If you want to try tracking as an activity, you'll need some gear. Collect and make a habit of carrying the following items when you go afield:
- Lightweight tape measure
- Field guide. A quick Internet search will yield the titles of several good track-and-sign field guides. Choose one that includes information on food scraps and other evidence of feeding, nests and burrows, scent marking, distinctive calls and sounds, and other helpful details.
- Smartphone or digital camera for recording tracks
Things to Look For
- Track size
- Pad marks
- Claw marks
- Marks made by fur or toe webbing
- Marks made by a dragging tail or belly
- Pad marks shapes
- Number of toes per foot
- Hoof shapes
Also note the average distance between the prints, and the overall pattern of the tracks. Are all the prints in a fairly straight line, or do the left and right footprints point distinctly away from an imaginary center line? Does the animal appear to have walked, or waddled, or hopped from place to place?
Where do the tracks go?
Do they lead to trees and stop, or do they lead to brush or rock piles? Do they lead in a straight path, or do they meander? Do they seem to follow an established trail made by other animals?
Cuttings and markings of plants
- Rabbits clip vegetation in a neat, diagonal cut.
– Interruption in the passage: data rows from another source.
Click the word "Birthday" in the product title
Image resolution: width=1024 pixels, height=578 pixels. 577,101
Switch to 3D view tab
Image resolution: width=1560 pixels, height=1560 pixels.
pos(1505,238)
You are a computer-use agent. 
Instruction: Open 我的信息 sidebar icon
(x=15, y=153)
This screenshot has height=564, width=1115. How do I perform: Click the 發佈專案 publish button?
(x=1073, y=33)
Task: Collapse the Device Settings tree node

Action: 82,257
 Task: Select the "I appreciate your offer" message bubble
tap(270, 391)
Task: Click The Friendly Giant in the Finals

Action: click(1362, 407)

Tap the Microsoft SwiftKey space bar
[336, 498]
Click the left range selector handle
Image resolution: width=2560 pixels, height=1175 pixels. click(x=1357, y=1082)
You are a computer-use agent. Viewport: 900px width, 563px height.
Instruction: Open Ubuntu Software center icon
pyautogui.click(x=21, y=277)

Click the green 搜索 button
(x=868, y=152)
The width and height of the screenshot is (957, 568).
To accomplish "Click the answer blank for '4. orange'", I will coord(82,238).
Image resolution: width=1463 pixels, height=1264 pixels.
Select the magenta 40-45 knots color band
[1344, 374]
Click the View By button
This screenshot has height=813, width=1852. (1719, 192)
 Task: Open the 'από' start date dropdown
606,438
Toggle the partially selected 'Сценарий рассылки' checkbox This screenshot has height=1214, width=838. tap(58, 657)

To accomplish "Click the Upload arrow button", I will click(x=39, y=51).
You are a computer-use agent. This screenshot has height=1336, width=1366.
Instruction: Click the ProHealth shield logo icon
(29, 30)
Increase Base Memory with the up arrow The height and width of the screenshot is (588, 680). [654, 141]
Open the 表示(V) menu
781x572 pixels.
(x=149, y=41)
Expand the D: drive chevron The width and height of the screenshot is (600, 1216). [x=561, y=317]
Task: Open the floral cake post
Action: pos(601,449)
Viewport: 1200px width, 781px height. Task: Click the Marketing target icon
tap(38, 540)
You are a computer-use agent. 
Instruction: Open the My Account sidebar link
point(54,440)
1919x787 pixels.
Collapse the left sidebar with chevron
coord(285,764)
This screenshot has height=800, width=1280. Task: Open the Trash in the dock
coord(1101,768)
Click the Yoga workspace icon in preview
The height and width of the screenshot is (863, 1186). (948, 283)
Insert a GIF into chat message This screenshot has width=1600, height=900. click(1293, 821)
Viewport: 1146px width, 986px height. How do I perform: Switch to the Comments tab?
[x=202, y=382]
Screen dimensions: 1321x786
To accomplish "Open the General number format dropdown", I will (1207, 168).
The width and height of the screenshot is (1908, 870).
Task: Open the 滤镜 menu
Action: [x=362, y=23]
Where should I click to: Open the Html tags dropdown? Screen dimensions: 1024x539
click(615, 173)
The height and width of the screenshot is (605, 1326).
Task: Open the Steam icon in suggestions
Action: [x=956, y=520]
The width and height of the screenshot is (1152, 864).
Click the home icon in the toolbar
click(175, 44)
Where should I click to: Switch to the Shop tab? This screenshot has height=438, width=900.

- Deer tear steams, leaving ragged tips. They rub their antlers on small trees.
- Beavers gnaw at the base of tree trunks, leaving piles of wood chips on the ground.
- Cats sharpen their claws on the bark of trees.
Signs of scat
Note the shape and apparent contents, such as bones, insect parts, or seeds. The placement of scat is helpful, too. Some animals, for example, defecate in prominent places — such as on top of rocks or logs or the middle of trails — in part to mark territories.